While evidence of adverse health effects from RF-EMF exposure below guideline levels continues to accumulate, chronic public exposure to RF-EMFs is also increasing: smart meters are being installed across the UK at the moment and the government is forging ahead with the development and deployment of 5G. Last year it awarded £16m to the universities of Surrey and Bristol and to Kings College, London, to develop and test new 5G networks. (These experimental test-beds appear to include no provision for assessing risks to public health, though ‘commercial risks’ are considered.)

 

As a scientific appeal of September 2017 made clear, 5G deployment will lead to a massive increase in mandatory exposure to RF-EMFs. Over 180 scientists from 35 countries called for a moratorium on the roll-out of 5G technology in the EU until potential hazards for human health and the environment have been fully investigated by scientists independent from industry.

 

A similar appeal was addressed this year to the new Secretary-General of the UN, António Guterres (an electrical engineer and former university professor of systems theory and telecommunications signals). Both appeals have fallen on deaf ears.

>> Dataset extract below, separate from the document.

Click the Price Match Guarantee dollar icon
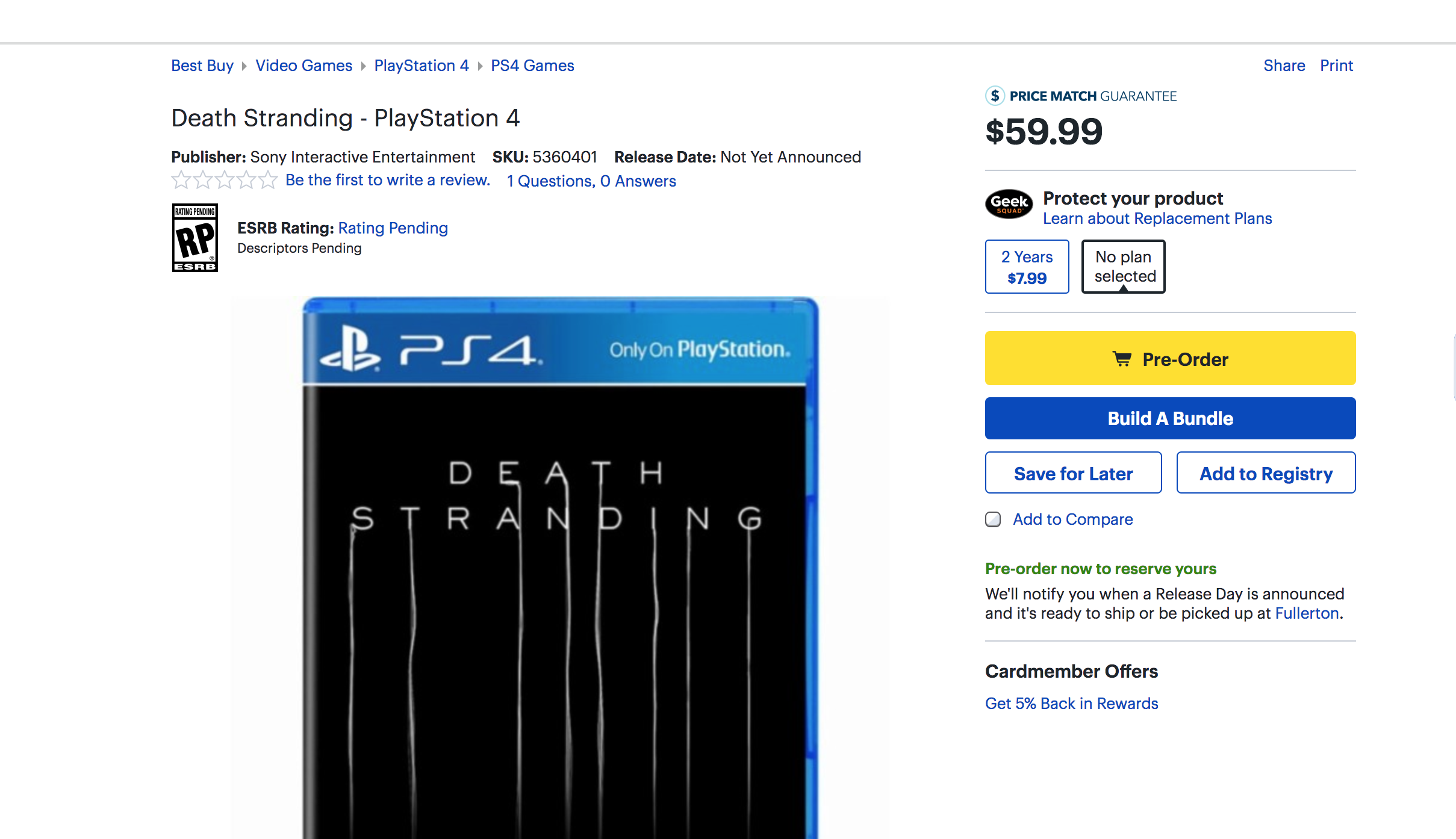The width and height of the screenshot is (1456, 839). [995, 96]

In this context of increasing public exposure to RF-EMFs, it seems strange indeed to decide that it is ‘no longer viable to support a dedicated standing advisory group to address non-ionising radiation.’

 

With 5G on the horizon, surely a dedicated, truly independent expert advisory group on RF-EMFs is now more necessary than ever.

 

Perhaps disbanding ANGIR can be understood as a clumsy bid to pre-empt any discredit or further criticism of AGNIR after the publication of Starkey’s study, despite the latter’s being ignored by the UK media.

Yet closing down AGNIR on the grounds that it had ‘completed its work’ also suggests that the UK government considers—or, more likely, wants—the case to be closed as far as RF-EMFs and health effects are concerned, something that clears the way for the planned deployment of 5G and other so-called ‘smart’ wireless technologies.

George Monbiot recently pointed out that ‘Agencies of the state, newspapers and broadcasters, campaign groups and charities that claim to restrain corporate power fall under its spell.’ Consequently, he noted, their ‘mission becomes confused and their purpose dissipates.’

Far from holding the government and public health agencies to account as they like to claim, the vast majority of the UK media—including outlets that think of themselves as independent—appears to be complicit in turning a blind eye to this vital public health and environmental issue by failing to cover stories such as AGNIR’s dissolution and its inaccurate assessment of the safety of RF-EMF exposures. As a result, the UK public remains largely ignorant of the real health risks that come with the convenience of wireless.

 

Annelie Fitzgerald is a member of the Safe Schools Information Technology Alliance. SSITA recently sent an open letter to Education Secretary Damian Hinds on the subject of AGNIR’s inaccurate conclusions about the safety of RF-EMF exposure, particularly as they relate to children’s health and well-being.